Segment Start: Study text
Abstract
Tuberculosis (TB) remains a significant global health challenge, particularly within pediatric populations. This article reports the case of a 7-year-old female patient admitted with massive fibrinous pleural effusion secondary to TB, highlighting the key role of ultrasound in disease monitoring and therapeutic guidance. The patient presented with fever, cough, and abdominal pain. Imaging confirmed the presence of pleural effusion and lymphadenopathy. Serial ultrasound assessments demonstrated superior sensitivity compared to CT in characterizing the pleural effusion, leading to the initiation of intrapleural urokinase therapy under ultrasound guidance. The treatment resulted in the successful dissolution of fibrin septations and marked clinical improvement. The discussion explores the diagnostic advantages of ultrasound in pediatric TB, its effectiveness in monitoring therapeutic response, and the utility of localized fibrinolytic therapy. This case highlights the value of ultrasound as a cost-effective, noninvasive, radiation-free tool in the management of pediatric TB, advocating for its increased integration into routine pediatric care.
Keywords: Tuberculosis, Lung ultrasound, Pediatric, Follow up, Pleural effusion, CT scan
Introduction
Tuberculosis stands as one of the most prevalent infectious diseases [1] across all age groups, persisting as a significant cause of mortality and morbidity worldwide, with pulmonary involvement emerging as the primary site of Mycobacterium tuberculosis infection [2]. The pediatric demographic notably contributes to the global burden of tuberculosis infections, with an estimated 7.5 million children becoming infected annually, and approximately 1 million children exhibiting symptomatic manifestations of active tuberculosis disease [3]. Diagnostic approaches commonly employed for tuberculosis infection include the tuberculin skin test, which entails the intradermal injection of a tuberculin protein mixture and subsequent measurement of induration resulting from delayed hypersensitivity reactions after 48–72 hours, alongside Interferon Gamma Release Assays (IGRAs) [4], which detect interferon gamma release in blood following exposure to TB-specific antigens ESAT-6 and CFP-10 [5]. Radiological investigations, notably chest X-ray and CT scans, serve as primary modalities for tuberculosis diagnosis and therapeutic monitoring [6], demonstrating heightened sensitivity in detecting hilar and mediastinal lymphadenopathy, parenchymal, and pleural disease, as well as associated complications [7]. The use of ultrasound in evaluating tuberculosis-related complications, such as characterizing pleural effusion and guiding drainage procedures, is gaining prominence [8]. A growing body of evidence supports its alternative use in mediastinal lymph node detection and monitoring response to antituberculosis therapy [9].
Segment End: Study text
Segment Start: Raw data
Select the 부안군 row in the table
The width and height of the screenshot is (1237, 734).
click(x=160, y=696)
Segment End: Raw data
Segment Start: Raw data
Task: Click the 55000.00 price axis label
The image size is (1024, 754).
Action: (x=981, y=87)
Segment End: Raw data
### [What you need to do]
Copy out the full pediatric tuberculosis case report from above word for word, from its abstract through the introduction.

### [Output below]
Abstract
Tuberculosis (TB) remains a significant global health challenge, particularly within pediatric populations. This article reports the case of a 7-year-old female patient admitted with massive fibrinous pleural effusion secondary to TB, highlighting the key role of ultrasound in disease monitoring and therapeutic guidance. The patient presented with fever, cough, and abdominal pain. Imaging confirmed the presence of pleural effusion and lymphadenopathy. Serial ultrasound assessments demonstrated superior sensitivity compared to CT in characterizing the pleural effusion, leading to the initiation of intrapleural urokinase therapy under ultrasound guidance. The treatment resulted in the successful dissolution of fibrin septations and marked clinical improvement. The discussion explores the diagnostic advantages of ultrasound in pediatric TB, its effectiveness in monitoring therapeutic response, and the utility of localized fibrinolytic therapy. This case highlights the value of ultrasound as a cost-effective, noninvasive, radiation-free tool in the management of pediatric TB, advocating for its increased integration into routine pediatric care.
Keywords: Tuberculosis, Lung ultrasound, Pediatric, Follow up, Pleural effusion, CT scan
Introduction
Tuberculosis stands as one of the most prevalent infectious diseases [1] across all age groups, persisting as a significant cause of mortality and morbidity worldwide, with pulmonary involvement emerging as the primary site of Mycobacterium tuberculosis infection [2]. The pediatric demographic notably contributes to the global burden of tuberculosis infections, with an estimated 7.5 million children becoming infected annually, and approximately 1 million children exhibiting symptomatic manifestations of active tuberculosis disease [3]. Diagnostic approaches commonly employed for tuberculosis infection include the tuberculin skin test, which entails the intradermal injection of a tuberculin protein mixture and subsequent measurement of induration resulting from delayed hypersensitivity reactions after 48–72 hours, alongside Interferon Gamma Release Assays (IGRAs) [4], which detect interferon gamma release in blood following exposure to TB-specific antigens ESAT-6 and CFP-10 [5]. Radiological investigations, notably chest X-ray and CT scans, serve as primary modalities for tuberculosis diagnosis and therapeutic monitoring [6], demonstrating heightened sensitivity in detecting hilar and mediastinal lymphadenopathy, parenchymal, and pleural disease, as well as associated complications [7]. The use of ultrasound in evaluating tuberculosis-related complications, such as characterizing pleural effusion and guiding drainage procedures, is gaining prominence [8]. A growing body of evidence supports its alternative use in mediastinal lymph node detection and monitoring response to antituberculosis therapy [9].